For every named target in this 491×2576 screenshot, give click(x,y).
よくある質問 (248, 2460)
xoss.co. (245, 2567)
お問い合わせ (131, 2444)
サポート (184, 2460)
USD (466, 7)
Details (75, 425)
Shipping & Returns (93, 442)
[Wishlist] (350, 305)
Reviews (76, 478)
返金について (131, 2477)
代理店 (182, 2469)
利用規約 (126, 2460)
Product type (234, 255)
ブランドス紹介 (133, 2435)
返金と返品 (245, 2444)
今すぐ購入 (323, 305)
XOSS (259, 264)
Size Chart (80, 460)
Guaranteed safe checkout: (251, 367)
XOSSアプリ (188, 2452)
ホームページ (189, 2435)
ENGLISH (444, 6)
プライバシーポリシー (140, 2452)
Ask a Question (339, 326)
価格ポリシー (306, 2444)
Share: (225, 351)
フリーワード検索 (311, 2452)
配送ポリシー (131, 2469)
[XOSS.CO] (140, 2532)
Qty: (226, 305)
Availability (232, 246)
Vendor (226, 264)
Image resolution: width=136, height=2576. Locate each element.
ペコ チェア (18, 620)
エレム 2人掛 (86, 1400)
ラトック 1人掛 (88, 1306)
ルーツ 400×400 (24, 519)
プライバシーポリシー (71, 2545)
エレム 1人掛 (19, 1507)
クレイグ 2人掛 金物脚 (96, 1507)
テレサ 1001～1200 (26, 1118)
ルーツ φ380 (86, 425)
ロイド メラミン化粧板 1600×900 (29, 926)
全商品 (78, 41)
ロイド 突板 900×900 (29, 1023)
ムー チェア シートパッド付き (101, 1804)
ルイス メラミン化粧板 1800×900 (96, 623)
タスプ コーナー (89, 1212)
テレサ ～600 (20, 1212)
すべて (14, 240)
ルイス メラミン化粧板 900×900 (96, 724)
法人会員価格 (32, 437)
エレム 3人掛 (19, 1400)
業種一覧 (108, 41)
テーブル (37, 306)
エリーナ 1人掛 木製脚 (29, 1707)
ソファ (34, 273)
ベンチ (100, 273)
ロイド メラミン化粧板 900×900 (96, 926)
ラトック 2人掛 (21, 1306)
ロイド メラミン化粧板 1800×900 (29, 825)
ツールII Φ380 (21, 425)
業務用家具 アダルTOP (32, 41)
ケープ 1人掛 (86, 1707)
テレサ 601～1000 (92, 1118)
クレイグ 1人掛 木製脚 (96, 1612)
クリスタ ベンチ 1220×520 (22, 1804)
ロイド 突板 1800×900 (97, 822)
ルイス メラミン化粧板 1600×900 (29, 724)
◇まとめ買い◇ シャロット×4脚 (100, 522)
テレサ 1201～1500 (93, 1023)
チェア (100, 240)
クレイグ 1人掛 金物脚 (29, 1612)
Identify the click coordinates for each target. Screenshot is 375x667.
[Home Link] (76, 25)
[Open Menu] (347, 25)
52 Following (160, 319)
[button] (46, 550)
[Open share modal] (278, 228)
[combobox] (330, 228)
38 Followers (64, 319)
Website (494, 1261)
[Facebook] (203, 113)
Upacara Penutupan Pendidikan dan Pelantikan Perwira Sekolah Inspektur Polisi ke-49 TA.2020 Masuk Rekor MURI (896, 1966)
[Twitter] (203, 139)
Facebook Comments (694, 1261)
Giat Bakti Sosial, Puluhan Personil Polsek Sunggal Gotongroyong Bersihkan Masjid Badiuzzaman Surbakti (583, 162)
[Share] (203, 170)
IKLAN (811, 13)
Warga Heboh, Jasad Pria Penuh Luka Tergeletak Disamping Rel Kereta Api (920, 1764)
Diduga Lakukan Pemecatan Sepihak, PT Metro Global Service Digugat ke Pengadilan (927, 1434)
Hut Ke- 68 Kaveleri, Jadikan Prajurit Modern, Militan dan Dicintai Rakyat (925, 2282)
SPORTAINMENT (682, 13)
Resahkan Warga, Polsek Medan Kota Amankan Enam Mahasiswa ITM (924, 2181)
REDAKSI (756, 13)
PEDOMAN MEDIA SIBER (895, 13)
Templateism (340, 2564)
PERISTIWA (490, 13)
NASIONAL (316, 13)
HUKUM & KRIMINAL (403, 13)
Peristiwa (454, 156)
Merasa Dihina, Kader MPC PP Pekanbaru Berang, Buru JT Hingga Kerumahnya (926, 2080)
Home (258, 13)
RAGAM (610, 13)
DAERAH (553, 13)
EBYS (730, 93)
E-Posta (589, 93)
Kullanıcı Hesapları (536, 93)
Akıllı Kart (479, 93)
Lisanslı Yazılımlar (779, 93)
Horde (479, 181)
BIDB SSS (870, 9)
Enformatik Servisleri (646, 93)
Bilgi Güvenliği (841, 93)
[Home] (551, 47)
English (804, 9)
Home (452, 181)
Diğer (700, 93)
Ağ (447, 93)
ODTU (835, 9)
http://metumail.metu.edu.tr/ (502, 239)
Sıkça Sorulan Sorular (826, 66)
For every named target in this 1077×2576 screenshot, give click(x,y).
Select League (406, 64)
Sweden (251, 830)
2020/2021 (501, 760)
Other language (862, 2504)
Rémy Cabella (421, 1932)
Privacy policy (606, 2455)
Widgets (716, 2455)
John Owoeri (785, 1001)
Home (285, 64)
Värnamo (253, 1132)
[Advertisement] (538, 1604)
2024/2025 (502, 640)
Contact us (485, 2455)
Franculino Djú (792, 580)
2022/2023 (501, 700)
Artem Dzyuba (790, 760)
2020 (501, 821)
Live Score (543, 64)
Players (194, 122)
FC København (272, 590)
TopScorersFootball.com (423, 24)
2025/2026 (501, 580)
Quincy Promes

********************

* Work order
Pick each line holding the word "this" out of the data and copy it.

* Response box
For every named target in this 491×2576 screenshot, give click(x,y).
For every named target in this 1077×2576 screenshot, give click(x,y).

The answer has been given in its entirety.